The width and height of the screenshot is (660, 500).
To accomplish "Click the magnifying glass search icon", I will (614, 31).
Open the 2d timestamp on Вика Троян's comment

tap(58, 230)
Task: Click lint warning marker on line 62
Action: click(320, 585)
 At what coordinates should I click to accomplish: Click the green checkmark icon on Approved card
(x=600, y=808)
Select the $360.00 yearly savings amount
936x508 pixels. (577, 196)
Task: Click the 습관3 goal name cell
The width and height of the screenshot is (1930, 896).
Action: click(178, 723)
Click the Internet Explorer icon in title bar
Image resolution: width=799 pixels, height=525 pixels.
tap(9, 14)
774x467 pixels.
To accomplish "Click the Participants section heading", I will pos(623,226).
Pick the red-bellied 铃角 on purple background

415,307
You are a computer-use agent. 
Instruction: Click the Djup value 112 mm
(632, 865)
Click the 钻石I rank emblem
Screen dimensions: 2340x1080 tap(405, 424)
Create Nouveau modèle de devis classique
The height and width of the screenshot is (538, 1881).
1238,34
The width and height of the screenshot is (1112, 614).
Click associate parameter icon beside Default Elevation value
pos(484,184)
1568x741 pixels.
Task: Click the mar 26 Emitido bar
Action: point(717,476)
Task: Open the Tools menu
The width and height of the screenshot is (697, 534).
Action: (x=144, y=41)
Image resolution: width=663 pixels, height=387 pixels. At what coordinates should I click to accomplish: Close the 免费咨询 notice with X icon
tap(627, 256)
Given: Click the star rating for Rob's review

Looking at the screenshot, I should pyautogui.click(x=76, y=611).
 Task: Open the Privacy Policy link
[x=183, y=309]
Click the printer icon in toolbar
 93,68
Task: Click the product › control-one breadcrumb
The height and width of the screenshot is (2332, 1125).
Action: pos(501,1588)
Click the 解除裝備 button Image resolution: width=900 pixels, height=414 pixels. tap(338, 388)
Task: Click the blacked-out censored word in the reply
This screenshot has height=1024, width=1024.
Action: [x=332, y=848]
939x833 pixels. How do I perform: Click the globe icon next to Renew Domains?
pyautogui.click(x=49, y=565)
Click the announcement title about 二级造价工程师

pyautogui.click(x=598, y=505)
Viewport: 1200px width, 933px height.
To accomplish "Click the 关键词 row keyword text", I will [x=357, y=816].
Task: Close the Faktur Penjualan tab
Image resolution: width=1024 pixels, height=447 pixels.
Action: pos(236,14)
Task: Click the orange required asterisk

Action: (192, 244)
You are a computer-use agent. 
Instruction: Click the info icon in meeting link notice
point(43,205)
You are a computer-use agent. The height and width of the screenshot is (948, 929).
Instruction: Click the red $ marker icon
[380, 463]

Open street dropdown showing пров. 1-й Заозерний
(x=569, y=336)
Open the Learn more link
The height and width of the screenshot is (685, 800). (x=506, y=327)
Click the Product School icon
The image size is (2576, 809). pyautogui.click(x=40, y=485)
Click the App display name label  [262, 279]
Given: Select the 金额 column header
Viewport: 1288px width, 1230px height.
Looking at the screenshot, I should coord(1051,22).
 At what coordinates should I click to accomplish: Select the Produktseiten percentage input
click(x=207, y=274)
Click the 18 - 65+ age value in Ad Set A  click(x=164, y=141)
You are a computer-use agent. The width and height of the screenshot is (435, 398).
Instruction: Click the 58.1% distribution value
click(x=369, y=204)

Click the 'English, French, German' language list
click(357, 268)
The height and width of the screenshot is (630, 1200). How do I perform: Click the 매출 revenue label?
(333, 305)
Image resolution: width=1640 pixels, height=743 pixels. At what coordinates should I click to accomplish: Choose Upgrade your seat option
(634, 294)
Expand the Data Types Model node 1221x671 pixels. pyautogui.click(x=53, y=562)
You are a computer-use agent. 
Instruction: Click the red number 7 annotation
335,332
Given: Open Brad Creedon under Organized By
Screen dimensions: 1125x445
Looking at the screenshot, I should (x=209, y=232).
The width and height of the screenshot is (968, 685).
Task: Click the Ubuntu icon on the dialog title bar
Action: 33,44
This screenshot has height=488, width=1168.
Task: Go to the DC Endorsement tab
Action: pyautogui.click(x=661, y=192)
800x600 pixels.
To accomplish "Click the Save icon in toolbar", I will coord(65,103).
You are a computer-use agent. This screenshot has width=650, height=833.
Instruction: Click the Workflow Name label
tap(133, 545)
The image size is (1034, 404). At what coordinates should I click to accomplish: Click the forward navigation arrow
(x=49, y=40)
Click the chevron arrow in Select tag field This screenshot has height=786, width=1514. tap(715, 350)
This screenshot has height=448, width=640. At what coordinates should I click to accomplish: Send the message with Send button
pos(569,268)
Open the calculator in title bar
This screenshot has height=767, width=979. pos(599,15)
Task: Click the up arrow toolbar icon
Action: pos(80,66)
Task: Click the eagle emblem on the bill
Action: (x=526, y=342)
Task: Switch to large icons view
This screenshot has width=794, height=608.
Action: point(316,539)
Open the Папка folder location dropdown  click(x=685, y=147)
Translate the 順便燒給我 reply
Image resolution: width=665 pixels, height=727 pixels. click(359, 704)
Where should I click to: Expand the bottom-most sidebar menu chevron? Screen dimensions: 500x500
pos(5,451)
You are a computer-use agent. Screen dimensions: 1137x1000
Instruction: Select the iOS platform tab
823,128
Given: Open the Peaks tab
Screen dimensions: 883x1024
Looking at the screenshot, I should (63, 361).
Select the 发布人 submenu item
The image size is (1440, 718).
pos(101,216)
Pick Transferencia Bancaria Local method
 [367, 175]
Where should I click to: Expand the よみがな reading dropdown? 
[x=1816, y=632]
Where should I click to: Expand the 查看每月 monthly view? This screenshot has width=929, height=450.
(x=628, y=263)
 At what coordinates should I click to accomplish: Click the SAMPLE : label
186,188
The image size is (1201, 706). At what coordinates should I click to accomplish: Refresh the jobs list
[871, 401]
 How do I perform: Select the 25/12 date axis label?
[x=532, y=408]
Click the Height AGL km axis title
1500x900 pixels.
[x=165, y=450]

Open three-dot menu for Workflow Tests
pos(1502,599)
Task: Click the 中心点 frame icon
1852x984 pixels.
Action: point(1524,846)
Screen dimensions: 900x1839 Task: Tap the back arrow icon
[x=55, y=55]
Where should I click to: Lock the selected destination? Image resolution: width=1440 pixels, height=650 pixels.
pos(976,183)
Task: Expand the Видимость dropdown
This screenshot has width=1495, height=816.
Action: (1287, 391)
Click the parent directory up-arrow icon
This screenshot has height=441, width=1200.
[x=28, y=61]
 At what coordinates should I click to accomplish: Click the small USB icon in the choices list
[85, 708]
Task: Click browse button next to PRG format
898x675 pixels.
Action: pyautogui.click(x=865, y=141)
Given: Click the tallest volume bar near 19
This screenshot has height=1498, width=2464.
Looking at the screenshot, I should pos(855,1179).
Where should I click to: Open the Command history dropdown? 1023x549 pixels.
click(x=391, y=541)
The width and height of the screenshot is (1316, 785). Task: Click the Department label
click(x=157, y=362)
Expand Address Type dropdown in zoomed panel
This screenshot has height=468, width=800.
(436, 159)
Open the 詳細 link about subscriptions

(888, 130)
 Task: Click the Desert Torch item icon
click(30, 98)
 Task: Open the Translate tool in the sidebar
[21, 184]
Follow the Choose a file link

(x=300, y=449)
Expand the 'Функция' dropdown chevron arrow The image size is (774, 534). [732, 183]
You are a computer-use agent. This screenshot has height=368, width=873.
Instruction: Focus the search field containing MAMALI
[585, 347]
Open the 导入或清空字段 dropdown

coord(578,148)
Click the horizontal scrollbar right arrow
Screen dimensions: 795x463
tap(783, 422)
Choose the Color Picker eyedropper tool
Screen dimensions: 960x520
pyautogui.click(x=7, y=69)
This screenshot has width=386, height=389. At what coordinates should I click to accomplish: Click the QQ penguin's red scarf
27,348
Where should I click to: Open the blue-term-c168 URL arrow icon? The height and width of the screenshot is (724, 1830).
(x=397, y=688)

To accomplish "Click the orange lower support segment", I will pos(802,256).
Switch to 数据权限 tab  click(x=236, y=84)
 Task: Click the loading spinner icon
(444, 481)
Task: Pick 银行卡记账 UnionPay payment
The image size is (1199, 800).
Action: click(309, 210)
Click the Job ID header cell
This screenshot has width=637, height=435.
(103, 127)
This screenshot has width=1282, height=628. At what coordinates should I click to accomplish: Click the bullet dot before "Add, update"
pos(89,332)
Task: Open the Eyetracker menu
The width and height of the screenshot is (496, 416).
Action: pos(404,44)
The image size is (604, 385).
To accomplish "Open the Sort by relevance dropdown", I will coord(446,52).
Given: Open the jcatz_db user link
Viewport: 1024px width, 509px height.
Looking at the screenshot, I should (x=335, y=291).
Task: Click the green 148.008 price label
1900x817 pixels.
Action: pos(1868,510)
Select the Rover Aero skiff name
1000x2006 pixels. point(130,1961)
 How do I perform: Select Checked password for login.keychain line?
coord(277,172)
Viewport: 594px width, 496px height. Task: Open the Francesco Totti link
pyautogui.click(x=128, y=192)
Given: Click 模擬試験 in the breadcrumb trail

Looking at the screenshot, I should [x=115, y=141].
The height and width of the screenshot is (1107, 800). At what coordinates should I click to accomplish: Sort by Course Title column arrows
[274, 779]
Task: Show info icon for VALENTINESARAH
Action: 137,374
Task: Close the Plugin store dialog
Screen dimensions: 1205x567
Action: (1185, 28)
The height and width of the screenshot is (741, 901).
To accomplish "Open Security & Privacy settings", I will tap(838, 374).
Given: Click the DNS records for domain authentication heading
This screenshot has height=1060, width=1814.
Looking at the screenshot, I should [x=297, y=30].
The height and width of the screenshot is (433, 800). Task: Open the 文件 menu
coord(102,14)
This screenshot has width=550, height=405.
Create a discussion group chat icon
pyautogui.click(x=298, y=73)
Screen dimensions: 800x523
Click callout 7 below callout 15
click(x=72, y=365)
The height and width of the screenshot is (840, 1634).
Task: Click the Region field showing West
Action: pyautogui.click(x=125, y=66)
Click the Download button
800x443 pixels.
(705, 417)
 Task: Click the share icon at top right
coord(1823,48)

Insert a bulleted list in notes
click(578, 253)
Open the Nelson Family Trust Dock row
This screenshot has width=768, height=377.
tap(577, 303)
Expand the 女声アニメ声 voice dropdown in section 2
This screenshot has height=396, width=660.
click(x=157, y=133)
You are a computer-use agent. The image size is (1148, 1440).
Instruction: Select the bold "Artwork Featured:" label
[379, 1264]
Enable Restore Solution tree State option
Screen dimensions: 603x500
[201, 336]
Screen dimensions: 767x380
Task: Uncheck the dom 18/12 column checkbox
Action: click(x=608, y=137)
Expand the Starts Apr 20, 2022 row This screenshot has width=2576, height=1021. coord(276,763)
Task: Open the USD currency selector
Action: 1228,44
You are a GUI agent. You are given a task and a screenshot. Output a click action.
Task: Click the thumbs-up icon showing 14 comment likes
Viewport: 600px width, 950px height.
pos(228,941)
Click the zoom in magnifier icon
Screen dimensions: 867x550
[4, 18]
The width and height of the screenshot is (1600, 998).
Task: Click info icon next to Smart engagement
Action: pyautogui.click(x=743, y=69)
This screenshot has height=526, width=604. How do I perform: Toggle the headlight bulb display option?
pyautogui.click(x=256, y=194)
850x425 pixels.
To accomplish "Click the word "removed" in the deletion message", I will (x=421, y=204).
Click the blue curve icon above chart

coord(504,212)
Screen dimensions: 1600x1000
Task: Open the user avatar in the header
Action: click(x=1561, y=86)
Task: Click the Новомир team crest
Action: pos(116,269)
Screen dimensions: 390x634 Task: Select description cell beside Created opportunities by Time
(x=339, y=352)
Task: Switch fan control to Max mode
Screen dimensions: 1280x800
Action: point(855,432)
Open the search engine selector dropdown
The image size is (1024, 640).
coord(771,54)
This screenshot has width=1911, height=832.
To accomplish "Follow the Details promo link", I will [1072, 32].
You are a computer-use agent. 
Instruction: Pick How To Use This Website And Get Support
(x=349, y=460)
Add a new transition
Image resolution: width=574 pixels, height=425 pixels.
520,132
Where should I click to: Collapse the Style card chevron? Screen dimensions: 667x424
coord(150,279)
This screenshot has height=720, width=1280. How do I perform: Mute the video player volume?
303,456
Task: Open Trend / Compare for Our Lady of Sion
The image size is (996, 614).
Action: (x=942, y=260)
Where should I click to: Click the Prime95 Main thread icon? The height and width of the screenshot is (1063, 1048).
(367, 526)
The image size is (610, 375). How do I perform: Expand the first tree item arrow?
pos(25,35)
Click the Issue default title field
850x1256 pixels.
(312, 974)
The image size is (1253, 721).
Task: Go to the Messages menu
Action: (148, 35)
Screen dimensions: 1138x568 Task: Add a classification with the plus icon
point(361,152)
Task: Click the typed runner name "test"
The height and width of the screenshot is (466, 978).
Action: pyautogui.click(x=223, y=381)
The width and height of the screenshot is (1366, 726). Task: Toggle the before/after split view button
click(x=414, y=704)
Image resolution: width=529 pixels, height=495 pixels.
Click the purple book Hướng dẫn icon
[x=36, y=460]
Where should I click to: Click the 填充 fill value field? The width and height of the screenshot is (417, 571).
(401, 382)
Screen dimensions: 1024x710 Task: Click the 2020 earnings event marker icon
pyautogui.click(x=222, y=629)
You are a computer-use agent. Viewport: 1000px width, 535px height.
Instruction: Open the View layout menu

++++++++++

What this task involves:
Only one thing is wanted in reply: the number of lines in the entries that hold the string "will".

Written answer:
9